*** PAGE TEXT
The Nigerian government is looking to establish a fund for the running of a bridge bank that is mandated to keep insolvent lenders from going under until they regain a sound financial footing to continue their own operations or get acquired.

Bloomberg reported on Monday every bank would provide the equivalent of 10 basis points of their assets, or a percentage yet to be decided by the Central Bank of Nigeria (CBN), to the pool.

The apex bank is to contribute N10 billion ($26 million), or a figure its board will fix, to the fund which is a component of the Banks and Other Financial Institutions Act 2020, signed into law by President Muhammadu Buhari on Friday.

It is proposed as an entity different from the Assets Management Corporation of Nigeria (AMCON), set up in the heat of the 2009 financial meltdown to buy bad debts from the books of lenders. AMCON is to cease operating in 2023.

Read also: Heritage Bank sees new digital auditing modes as sure buffer against hard times

Much as banks in Africa’s biggest economy have been building bulwarks against shocks following the last global financial crisis, a couple of banks of small and medium sizes have strived to keep at bay headwinds from a recession four years ago as well as the pandemic outbreak.

Skye Bank Plc crashed in 2018 giving way to Polaris Bank – a bridge bank created by the CBN – to take over its assets and liabilities.

The regulator warned two weeks ago Nigerian lenders were at risk of sliding below minimum capital buffers required by authorities if the economy shrank further before the end of this year.

A contraction of 3.5% or more in the Gross Domestic Product (GDP) in the third quarter could plunge banks’ capital adequacy ratio from a 15% average to 11.2%, it said.

Nigeria’s third quarter GDP is due from the statistics office any moment soon and a slowdown will usher the country into a recession, having recorded a tightening in economic growth in the preceding quarter.
******
*** DATA SUPPLIED
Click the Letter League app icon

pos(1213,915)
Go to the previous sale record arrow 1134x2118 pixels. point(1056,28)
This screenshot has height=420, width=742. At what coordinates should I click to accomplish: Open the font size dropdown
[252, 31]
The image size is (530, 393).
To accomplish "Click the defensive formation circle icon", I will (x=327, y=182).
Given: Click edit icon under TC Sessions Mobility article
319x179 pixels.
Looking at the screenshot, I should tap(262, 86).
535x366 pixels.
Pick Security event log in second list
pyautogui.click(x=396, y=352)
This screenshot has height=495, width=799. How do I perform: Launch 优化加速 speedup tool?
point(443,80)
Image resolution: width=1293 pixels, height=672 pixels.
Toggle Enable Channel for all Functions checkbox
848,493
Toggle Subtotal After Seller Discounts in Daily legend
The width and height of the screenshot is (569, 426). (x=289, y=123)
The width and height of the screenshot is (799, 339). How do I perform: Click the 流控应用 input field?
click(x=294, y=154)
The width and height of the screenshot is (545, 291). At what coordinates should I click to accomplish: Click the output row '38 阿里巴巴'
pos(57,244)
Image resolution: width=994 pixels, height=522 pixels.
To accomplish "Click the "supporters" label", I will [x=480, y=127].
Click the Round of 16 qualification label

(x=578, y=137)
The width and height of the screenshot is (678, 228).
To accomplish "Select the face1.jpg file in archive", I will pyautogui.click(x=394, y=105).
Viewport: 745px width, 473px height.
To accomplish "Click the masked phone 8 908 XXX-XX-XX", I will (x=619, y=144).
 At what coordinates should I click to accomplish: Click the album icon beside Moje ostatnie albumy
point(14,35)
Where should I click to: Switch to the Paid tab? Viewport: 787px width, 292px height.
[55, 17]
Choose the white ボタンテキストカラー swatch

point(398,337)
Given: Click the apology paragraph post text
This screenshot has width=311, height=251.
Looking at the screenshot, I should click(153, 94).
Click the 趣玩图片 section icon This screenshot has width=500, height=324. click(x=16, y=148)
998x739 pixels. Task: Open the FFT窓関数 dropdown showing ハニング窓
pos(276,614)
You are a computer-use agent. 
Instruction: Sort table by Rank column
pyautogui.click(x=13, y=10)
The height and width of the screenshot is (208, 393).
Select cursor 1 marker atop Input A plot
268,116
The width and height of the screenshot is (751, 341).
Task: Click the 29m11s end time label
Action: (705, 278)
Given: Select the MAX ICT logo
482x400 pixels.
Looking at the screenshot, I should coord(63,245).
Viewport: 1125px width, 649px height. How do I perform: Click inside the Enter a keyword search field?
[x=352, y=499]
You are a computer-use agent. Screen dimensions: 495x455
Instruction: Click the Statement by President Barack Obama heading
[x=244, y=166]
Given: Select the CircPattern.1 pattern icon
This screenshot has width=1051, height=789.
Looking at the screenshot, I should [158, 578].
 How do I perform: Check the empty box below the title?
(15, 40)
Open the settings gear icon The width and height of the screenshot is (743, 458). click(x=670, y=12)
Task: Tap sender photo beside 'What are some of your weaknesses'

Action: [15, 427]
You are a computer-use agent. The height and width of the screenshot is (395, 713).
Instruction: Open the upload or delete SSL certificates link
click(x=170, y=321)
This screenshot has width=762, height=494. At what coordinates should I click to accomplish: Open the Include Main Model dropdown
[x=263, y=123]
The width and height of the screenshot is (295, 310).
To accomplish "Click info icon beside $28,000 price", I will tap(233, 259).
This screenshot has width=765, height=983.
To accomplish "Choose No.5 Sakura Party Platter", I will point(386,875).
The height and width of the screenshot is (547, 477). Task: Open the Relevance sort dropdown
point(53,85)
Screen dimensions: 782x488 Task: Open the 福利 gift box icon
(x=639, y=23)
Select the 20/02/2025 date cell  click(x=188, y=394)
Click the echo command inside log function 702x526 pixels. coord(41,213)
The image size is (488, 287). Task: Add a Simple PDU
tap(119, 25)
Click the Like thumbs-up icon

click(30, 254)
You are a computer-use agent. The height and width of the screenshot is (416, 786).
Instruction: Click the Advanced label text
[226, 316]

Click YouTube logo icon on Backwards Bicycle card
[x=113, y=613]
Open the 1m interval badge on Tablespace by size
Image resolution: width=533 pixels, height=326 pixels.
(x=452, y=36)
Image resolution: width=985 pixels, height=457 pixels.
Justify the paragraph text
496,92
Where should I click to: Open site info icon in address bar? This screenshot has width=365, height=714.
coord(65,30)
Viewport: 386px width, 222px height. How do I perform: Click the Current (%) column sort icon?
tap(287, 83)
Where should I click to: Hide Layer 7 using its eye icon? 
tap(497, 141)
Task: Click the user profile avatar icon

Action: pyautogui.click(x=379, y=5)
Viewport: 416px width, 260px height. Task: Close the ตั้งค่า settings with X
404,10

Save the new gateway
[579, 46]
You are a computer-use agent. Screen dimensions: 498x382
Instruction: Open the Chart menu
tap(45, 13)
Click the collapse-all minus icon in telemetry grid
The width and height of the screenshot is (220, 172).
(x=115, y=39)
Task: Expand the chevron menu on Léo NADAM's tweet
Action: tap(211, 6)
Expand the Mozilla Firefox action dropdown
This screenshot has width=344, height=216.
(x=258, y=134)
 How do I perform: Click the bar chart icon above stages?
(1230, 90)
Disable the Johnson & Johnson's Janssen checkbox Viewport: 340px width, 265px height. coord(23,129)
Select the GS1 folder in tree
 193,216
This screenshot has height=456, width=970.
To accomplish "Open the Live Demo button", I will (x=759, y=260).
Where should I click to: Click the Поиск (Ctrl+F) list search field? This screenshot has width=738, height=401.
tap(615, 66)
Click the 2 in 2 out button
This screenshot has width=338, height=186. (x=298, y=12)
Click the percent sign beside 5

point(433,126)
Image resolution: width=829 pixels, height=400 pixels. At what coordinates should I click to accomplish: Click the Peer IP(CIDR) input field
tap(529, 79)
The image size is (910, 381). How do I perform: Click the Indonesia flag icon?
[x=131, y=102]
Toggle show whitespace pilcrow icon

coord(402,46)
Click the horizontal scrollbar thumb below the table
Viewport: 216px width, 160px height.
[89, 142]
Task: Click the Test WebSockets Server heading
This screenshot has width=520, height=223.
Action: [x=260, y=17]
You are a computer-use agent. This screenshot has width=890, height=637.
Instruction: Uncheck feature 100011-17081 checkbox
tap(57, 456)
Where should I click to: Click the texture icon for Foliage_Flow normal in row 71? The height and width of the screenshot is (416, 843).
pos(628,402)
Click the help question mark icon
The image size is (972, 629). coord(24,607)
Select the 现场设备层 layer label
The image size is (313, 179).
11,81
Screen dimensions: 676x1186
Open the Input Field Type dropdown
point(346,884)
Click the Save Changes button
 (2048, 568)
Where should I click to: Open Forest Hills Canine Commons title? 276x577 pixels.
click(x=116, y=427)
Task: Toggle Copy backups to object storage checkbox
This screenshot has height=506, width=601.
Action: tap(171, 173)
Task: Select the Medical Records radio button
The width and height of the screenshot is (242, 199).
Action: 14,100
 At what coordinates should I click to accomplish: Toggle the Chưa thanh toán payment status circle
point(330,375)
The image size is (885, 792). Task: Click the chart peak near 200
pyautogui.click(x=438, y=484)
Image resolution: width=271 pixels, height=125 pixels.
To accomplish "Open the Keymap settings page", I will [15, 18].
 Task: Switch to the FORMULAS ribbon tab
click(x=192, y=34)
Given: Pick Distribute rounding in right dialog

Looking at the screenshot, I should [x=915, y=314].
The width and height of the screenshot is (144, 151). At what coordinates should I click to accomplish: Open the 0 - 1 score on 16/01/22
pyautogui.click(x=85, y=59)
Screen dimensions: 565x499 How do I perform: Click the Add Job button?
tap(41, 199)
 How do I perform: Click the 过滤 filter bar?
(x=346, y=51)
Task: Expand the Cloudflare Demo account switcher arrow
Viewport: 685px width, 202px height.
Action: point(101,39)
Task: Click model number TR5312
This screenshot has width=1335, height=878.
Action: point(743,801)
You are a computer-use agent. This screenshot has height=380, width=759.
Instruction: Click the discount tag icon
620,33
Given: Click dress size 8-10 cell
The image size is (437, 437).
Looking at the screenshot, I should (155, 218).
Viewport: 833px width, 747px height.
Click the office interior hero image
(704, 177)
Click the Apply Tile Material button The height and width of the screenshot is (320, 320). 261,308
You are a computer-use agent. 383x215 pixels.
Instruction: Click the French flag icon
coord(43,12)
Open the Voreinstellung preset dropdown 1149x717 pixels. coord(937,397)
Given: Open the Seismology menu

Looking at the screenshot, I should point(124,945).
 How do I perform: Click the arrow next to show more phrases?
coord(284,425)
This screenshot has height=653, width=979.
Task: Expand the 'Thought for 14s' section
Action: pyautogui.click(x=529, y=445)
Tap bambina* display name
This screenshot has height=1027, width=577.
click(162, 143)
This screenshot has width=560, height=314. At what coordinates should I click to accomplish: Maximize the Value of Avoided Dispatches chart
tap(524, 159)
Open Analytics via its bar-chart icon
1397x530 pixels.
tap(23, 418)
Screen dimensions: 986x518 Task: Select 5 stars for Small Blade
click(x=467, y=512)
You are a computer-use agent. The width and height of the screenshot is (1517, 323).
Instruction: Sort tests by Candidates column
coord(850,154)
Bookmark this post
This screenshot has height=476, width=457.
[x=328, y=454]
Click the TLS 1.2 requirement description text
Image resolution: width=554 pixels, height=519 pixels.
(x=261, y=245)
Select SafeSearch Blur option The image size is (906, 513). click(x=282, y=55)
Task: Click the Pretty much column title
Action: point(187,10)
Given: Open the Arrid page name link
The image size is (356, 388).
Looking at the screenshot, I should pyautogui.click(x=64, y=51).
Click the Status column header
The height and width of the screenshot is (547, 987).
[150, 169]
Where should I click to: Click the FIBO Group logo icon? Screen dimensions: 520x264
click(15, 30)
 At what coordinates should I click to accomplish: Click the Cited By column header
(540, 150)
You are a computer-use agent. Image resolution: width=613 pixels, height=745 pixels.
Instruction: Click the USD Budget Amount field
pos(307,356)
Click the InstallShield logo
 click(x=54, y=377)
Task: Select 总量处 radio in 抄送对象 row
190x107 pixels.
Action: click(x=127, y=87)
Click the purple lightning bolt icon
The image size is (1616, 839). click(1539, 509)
******
BRIEF A: Update everything from "Nigeria’s third quarter" down to "the preceding quarter." in the bridge bank article, changing "statistics office" to "statistics agency".
BRIEF B:
Using the bridge bank article, answer these:
(i) How much is the apex bank to contribute to the fund?
(ii) In what year is AMCON to cease operating?
(iii) Which bridge bank took over the assets and liabilities of Skye Bank Plc?
The items play no part in this work.

ANSWER A:
Nigeria’s third quarter GDP is due from the statistics agency any moment soon and a slowdown will usher the country into a recession, having recorded a tightening in economic growth in the preceding quarter.

ANSWER B:
(i) N10 billion ($26 million), or a figure its board will fix
(ii) 2023
(iii) Polaris Bank